## start

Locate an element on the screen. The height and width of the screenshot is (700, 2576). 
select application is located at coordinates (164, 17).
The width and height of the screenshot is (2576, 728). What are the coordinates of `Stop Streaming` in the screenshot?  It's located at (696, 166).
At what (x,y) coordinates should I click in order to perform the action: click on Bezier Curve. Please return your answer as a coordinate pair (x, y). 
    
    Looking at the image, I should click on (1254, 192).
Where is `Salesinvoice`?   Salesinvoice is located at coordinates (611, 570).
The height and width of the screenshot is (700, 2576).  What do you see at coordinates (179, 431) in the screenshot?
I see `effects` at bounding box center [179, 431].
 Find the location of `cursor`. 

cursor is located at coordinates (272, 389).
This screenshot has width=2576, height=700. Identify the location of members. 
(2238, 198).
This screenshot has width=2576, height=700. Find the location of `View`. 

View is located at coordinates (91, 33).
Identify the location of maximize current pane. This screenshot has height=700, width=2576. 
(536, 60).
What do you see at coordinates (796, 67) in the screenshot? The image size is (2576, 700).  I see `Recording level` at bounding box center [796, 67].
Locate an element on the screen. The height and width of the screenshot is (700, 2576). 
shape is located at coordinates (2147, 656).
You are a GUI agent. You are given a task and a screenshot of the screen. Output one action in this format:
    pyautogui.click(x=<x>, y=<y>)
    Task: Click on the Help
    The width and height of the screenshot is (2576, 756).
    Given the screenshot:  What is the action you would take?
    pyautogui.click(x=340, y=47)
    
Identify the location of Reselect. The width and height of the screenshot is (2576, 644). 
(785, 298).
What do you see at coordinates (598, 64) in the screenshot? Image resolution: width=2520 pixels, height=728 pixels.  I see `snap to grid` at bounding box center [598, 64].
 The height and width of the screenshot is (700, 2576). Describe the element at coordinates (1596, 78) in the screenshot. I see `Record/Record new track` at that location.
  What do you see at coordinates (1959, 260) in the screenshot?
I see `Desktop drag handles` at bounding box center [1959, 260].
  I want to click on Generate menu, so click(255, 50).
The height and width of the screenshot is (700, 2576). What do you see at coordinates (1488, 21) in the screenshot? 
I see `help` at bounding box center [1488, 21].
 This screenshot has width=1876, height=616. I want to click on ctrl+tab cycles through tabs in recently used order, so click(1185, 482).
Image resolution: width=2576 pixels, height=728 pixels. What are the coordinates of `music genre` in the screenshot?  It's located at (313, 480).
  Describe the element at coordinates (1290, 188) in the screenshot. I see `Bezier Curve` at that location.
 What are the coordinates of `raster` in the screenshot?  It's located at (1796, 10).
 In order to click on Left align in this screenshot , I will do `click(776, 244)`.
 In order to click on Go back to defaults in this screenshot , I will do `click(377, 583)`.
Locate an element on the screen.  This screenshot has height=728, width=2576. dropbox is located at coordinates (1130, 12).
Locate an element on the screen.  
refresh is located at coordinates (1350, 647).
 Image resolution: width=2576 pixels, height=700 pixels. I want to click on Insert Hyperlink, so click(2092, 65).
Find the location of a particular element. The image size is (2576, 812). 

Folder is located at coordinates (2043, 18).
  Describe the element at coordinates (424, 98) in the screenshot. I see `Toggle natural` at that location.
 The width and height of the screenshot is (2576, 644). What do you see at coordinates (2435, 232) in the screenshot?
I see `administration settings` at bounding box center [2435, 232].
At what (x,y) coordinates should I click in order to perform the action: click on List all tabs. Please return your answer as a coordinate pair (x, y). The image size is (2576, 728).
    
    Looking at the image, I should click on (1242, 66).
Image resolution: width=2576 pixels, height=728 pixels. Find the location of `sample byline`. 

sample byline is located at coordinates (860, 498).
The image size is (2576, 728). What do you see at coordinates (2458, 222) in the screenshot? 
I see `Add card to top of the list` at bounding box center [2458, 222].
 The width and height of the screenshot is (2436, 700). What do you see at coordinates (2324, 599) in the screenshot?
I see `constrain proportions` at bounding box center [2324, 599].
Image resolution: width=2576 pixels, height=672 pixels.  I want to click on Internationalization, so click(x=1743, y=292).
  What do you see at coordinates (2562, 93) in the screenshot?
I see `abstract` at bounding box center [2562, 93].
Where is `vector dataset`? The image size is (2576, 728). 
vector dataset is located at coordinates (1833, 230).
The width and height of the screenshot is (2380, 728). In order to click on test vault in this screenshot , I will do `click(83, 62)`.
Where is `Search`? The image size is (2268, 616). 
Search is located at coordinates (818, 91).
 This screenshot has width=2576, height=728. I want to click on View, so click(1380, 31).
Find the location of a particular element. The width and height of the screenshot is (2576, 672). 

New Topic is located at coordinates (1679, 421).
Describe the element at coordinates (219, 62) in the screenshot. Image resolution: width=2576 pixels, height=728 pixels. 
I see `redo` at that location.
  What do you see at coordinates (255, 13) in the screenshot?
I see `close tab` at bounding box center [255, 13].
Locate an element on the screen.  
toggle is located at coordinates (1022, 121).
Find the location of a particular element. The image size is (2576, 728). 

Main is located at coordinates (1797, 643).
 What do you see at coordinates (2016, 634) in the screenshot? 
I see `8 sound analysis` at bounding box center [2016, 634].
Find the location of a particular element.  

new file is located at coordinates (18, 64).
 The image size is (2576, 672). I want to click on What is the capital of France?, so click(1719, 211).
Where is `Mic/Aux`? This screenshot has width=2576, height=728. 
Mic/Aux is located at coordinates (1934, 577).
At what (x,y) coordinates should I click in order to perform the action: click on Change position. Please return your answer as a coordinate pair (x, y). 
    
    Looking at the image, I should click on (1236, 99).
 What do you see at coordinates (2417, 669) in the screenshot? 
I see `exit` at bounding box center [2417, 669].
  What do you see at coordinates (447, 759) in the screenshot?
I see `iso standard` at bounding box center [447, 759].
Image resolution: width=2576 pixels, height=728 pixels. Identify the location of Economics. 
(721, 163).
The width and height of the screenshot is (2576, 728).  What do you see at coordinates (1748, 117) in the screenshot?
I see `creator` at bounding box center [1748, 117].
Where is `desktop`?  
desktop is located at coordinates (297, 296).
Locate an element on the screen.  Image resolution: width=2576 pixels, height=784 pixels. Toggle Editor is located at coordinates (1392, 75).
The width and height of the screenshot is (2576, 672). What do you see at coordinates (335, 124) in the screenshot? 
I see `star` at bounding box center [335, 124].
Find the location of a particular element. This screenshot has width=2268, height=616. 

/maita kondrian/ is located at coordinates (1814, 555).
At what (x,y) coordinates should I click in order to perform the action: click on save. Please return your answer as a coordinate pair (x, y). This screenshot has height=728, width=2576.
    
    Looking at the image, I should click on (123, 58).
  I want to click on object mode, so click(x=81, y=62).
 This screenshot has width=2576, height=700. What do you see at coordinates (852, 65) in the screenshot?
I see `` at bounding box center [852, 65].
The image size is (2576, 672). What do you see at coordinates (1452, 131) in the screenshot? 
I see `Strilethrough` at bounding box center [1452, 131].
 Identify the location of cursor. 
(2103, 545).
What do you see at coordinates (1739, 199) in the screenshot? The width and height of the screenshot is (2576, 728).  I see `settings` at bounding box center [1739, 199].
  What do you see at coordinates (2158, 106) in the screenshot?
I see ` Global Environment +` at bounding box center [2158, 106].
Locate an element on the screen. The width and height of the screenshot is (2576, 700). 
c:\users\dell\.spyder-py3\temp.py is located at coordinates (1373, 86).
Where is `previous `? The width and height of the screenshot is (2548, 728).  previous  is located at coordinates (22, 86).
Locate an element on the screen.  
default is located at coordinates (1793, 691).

## end

- [Task to complete]: Copy out every row above, word for word and in the same order.

- [Correct result]:
Locate an element on the screen. The height and width of the screenshot is (700, 2576). 
select application is located at coordinates (164, 17).
The width and height of the screenshot is (2576, 728). What are the coordinates of `Stop Streaming` in the screenshot?  It's located at (696, 166).
At what (x,y) coordinates should I click in order to perform the action: click on Bezier Curve. Please return your answer as a coordinate pair (x, y). 
    
    Looking at the image, I should click on (1254, 192).
Where is `Salesinvoice`?   Salesinvoice is located at coordinates (611, 570).
The height and width of the screenshot is (700, 2576).  What do you see at coordinates (179, 431) in the screenshot?
I see `effects` at bounding box center [179, 431].
 Find the location of `cursor`. 

cursor is located at coordinates (272, 389).
This screenshot has width=2576, height=700. Identify the location of members. 
(2238, 198).
This screenshot has width=2576, height=700. Find the location of `View`. 

View is located at coordinates (91, 33).
Identify the location of maximize current pane. This screenshot has height=700, width=2576. 
(536, 60).
What do you see at coordinates (796, 67) in the screenshot? The image size is (2576, 700).  I see `Recording level` at bounding box center [796, 67].
Locate an element on the screen. The height and width of the screenshot is (700, 2576). 
shape is located at coordinates (2147, 656).
You are a GUI agent. You are given a task and a screenshot of the screen. Output one action in this format:
    pyautogui.click(x=<x>, y=<y>)
    Task: Click on the Help
    The width and height of the screenshot is (2576, 756).
    Given the screenshot:  What is the action you would take?
    pyautogui.click(x=340, y=47)
    
Identify the location of Reselect. The width and height of the screenshot is (2576, 644). 
(785, 298).
What do you see at coordinates (598, 64) in the screenshot? Image resolution: width=2520 pixels, height=728 pixels.  I see `snap to grid` at bounding box center [598, 64].
 The height and width of the screenshot is (700, 2576). Describe the element at coordinates (1596, 78) in the screenshot. I see `Record/Record new track` at that location.
  What do you see at coordinates (1959, 260) in the screenshot?
I see `Desktop drag handles` at bounding box center [1959, 260].
  I want to click on Generate menu, so click(255, 50).
The height and width of the screenshot is (700, 2576). What do you see at coordinates (1488, 21) in the screenshot? 
I see `help` at bounding box center [1488, 21].
 This screenshot has width=1876, height=616. I want to click on ctrl+tab cycles through tabs in recently used order, so click(1185, 482).
Image resolution: width=2576 pixels, height=728 pixels. What are the coordinates of `music genre` in the screenshot?  It's located at (313, 480).
  Describe the element at coordinates (1290, 188) in the screenshot. I see `Bezier Curve` at that location.
 What are the coordinates of `raster` in the screenshot?  It's located at (1796, 10).
 In order to click on Left align in this screenshot , I will do `click(776, 244)`.
 In order to click on Go back to defaults in this screenshot , I will do `click(377, 583)`.
Locate an element on the screen.  This screenshot has height=728, width=2576. dropbox is located at coordinates (1130, 12).
Locate an element on the screen.  
refresh is located at coordinates (1350, 647).
 Image resolution: width=2576 pixels, height=700 pixels. I want to click on Insert Hyperlink, so click(2092, 65).
Find the location of a particular element. The image size is (2576, 812). 

Folder is located at coordinates (2043, 18).
  Describe the element at coordinates (424, 98) in the screenshot. I see `Toggle natural` at that location.
 The width and height of the screenshot is (2576, 644). What do you see at coordinates (2435, 232) in the screenshot?
I see `administration settings` at bounding box center [2435, 232].
At what (x,y) coordinates should I click in order to perform the action: click on List all tabs. Please return your answer as a coordinate pair (x, y). The image size is (2576, 728).
    
    Looking at the image, I should click on (1242, 66).
Image resolution: width=2576 pixels, height=728 pixels. Find the location of `sample byline`. 

sample byline is located at coordinates (860, 498).
The image size is (2576, 728). What do you see at coordinates (2458, 222) in the screenshot? 
I see `Add card to top of the list` at bounding box center [2458, 222].
 The width and height of the screenshot is (2436, 700). What do you see at coordinates (2324, 599) in the screenshot?
I see `constrain proportions` at bounding box center [2324, 599].
Image resolution: width=2576 pixels, height=672 pixels.  I want to click on Internationalization, so click(x=1743, y=292).
  What do you see at coordinates (2562, 93) in the screenshot?
I see `abstract` at bounding box center [2562, 93].
Where is `vector dataset`? The image size is (2576, 728). 
vector dataset is located at coordinates (1833, 230).
The width and height of the screenshot is (2380, 728). In order to click on test vault in this screenshot , I will do `click(83, 62)`.
Where is `Search`? The image size is (2268, 616). 
Search is located at coordinates (818, 91).
 This screenshot has width=2576, height=728. I want to click on View, so click(1380, 31).
Find the location of a particular element. The width and height of the screenshot is (2576, 672). 

New Topic is located at coordinates (1679, 421).
Describe the element at coordinates (219, 62) in the screenshot. Image resolution: width=2576 pixels, height=728 pixels. 
I see `redo` at that location.
  What do you see at coordinates (255, 13) in the screenshot?
I see `close tab` at bounding box center [255, 13].
Locate an element on the screen.  
toggle is located at coordinates (1022, 121).
Find the location of a particular element. The image size is (2576, 728). 

Main is located at coordinates (1797, 643).
 What do you see at coordinates (2016, 634) in the screenshot? 
I see `8 sound analysis` at bounding box center [2016, 634].
Find the location of a particular element.  

new file is located at coordinates (18, 64).
 The image size is (2576, 672). I want to click on What is the capital of France?, so click(1719, 211).
Where is `Mic/Aux`? This screenshot has width=2576, height=728. 
Mic/Aux is located at coordinates (1934, 577).
At what (x,y) coordinates should I click in order to perform the action: click on Change position. Please return your answer as a coordinate pair (x, y). 
    
    Looking at the image, I should click on (1236, 99).
 What do you see at coordinates (2417, 669) in the screenshot? 
I see `exit` at bounding box center [2417, 669].
  What do you see at coordinates (447, 759) in the screenshot?
I see `iso standard` at bounding box center [447, 759].
Image resolution: width=2576 pixels, height=728 pixels. Identify the location of Economics. 
(721, 163).
The width and height of the screenshot is (2576, 728).  What do you see at coordinates (1748, 117) in the screenshot?
I see `creator` at bounding box center [1748, 117].
Where is `desktop`?  
desktop is located at coordinates (297, 296).
Locate an element on the screen.  Image resolution: width=2576 pixels, height=784 pixels. Toggle Editor is located at coordinates (1392, 75).
The width and height of the screenshot is (2576, 672). What do you see at coordinates (335, 124) in the screenshot? 
I see `star` at bounding box center [335, 124].
Find the location of a particular element. This screenshot has width=2268, height=616. 

/maita kondrian/ is located at coordinates (1814, 555).
At what (x,y) coordinates should I click in order to perform the action: click on save. Please return your answer as a coordinate pair (x, y). This screenshot has height=728, width=2576.
    
    Looking at the image, I should click on (123, 58).
  I want to click on object mode, so click(x=81, y=62).
 This screenshot has width=2576, height=700. What do you see at coordinates (852, 65) in the screenshot?
I see `` at bounding box center [852, 65].
The image size is (2576, 672). What do you see at coordinates (1452, 131) in the screenshot? 
I see `Strilethrough` at bounding box center [1452, 131].
 Identify the location of cursor. 
(2103, 545).
What do you see at coordinates (1739, 199) in the screenshot? The width and height of the screenshot is (2576, 728).  I see `settings` at bounding box center [1739, 199].
  What do you see at coordinates (2158, 106) in the screenshot?
I see ` Global Environment +` at bounding box center [2158, 106].
Locate an element on the screen. The width and height of the screenshot is (2576, 700). 
c:\users\dell\.spyder-py3\temp.py is located at coordinates (1373, 86).
Where is `previous `? The width and height of the screenshot is (2548, 728).  previous  is located at coordinates (22, 86).
Locate an element on the screen.  
default is located at coordinates (1793, 691).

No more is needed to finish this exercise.